* **YOUR GOAL**
With "agent" as the search word, show every line of the material that has it.

***** DATASET RECORDS

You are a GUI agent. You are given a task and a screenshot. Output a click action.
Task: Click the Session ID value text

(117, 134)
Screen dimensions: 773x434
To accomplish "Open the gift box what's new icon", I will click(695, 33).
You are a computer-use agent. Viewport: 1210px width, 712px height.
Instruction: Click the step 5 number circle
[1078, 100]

**********
***** DATASET RECORDS

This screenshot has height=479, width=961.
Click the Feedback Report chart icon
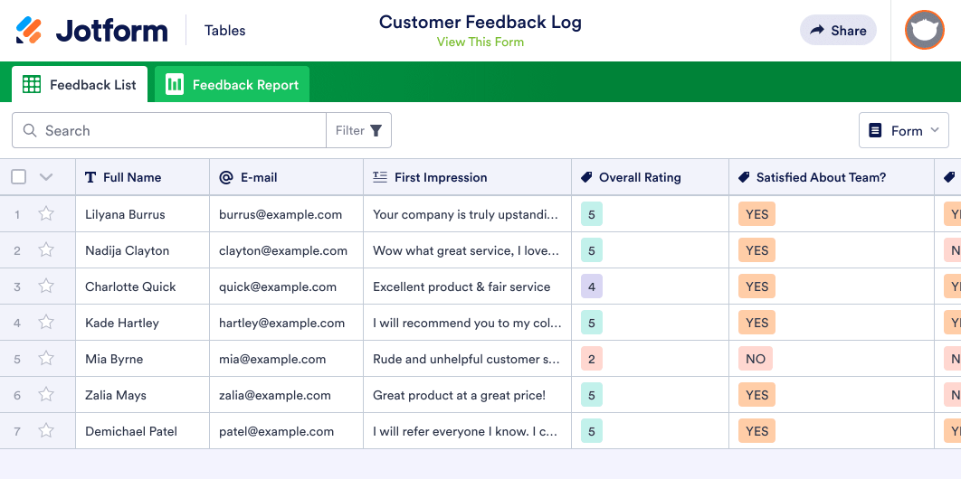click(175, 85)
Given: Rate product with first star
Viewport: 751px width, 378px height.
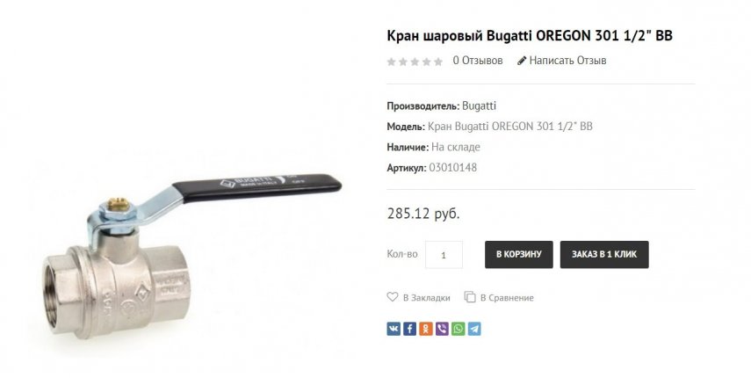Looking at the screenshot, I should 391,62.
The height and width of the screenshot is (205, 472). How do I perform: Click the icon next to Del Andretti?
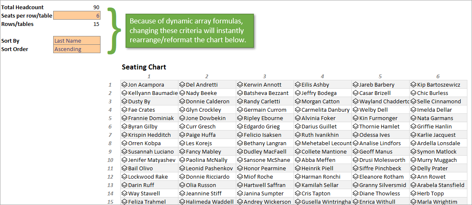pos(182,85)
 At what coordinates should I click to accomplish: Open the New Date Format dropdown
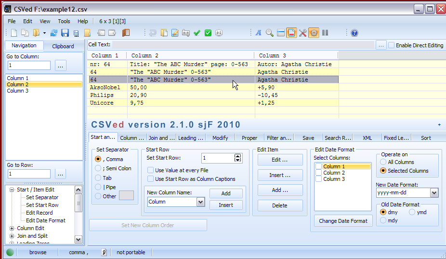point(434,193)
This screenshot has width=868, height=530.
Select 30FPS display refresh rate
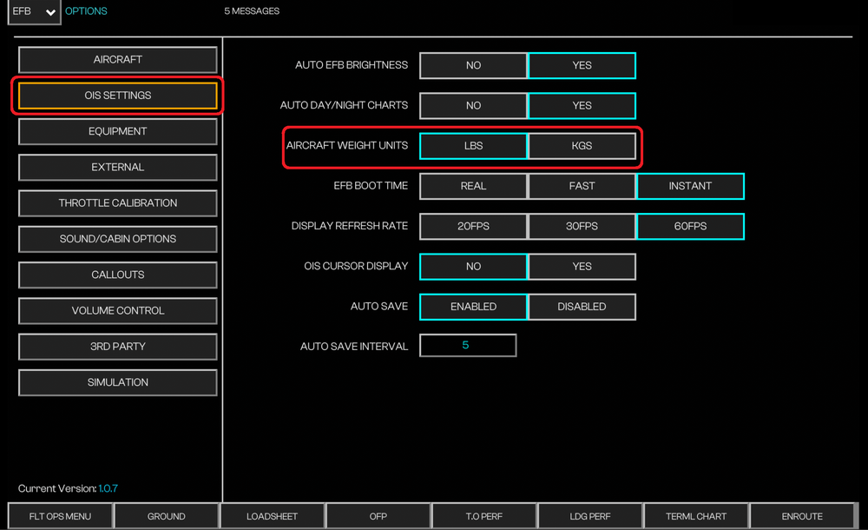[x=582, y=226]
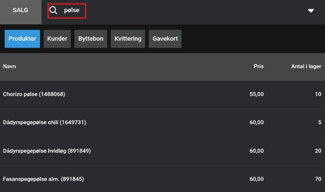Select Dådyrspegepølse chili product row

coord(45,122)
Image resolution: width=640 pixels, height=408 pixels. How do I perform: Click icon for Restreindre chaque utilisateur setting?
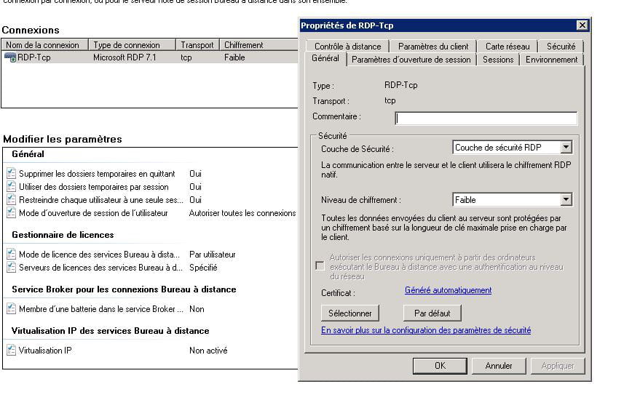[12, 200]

**********

* **EXERCISE OUTPUT**
You are a GUI agent. You are given a task and a screenshot. Output a click action.
You are a computer-use agent. Viewport: 1210px width, 712px height.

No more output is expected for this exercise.